In January 2015, Computer Baba demanded a ban on the film PK (a satirical comedy film on superstitions and godmen). He said that the film mocked the Hindu religion.

In March 2018, Computer Baba along with Yogendra Mahant announced that they would start a Narmada Rath Yatra, which would start on 1 April and last for 45 days. This would be done to protest against the alleged corruption which had taken place while planting saplings along the banks of the river Narmada. However, they were soon invited to a meeting on 31 March by the Chief Minister's office after which they cancelled their proposed yatra. Subsequently, a committee was appointed whose job was to look after the "tree plantation, conservation and cleanliness campaign" along the banks of the river.

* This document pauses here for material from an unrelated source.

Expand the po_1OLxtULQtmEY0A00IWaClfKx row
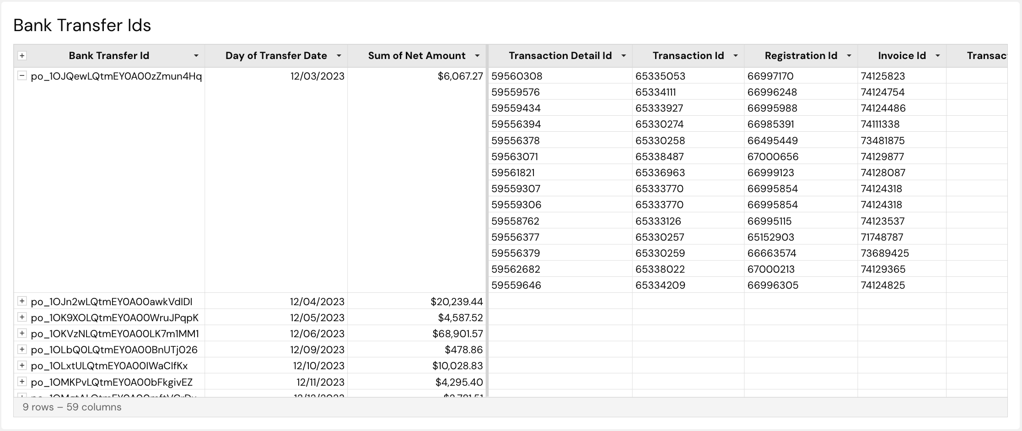Image resolution: width=1022 pixels, height=431 pixels. click(22, 365)
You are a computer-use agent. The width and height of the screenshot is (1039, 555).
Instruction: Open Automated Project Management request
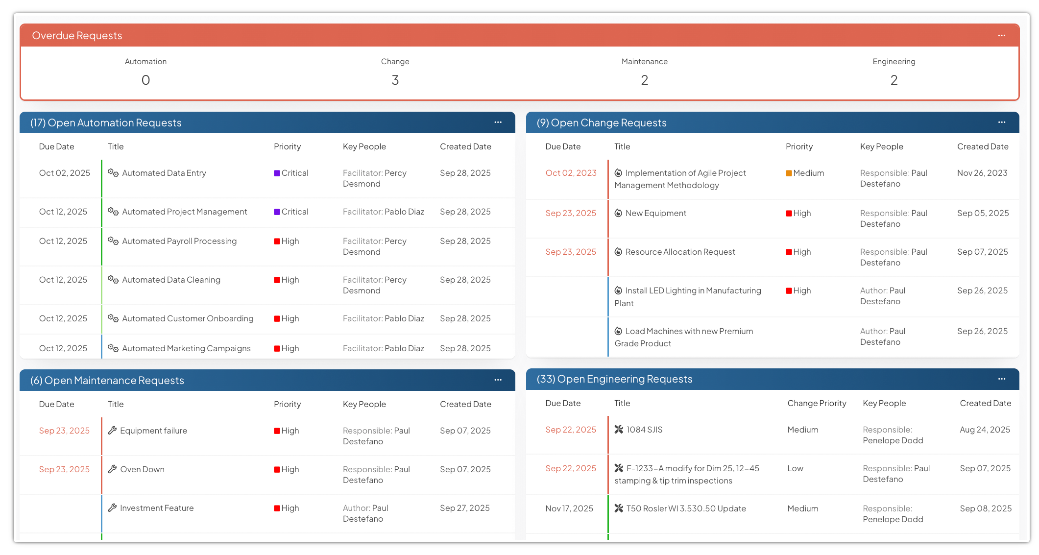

On 4 April 2018, Computer Baba along with 4 other sadhus were given "Minister of State" status. Opposition party Indian National Congress termed this decision as an example of appeasement politics. Computer Baba defended themselves by saying that they were rewarded for their work. Computer Baba had earlier announced that he would take out 'Narmada Ghotala (scam) Rath Yatra', along with Yogendra Mahant, in every district of Madhya Pradesh from 1 April to 15 May 2018, to expose an alleged scam in planting of saplings on the banks of the Narmada and to demand action against illegal sand mining.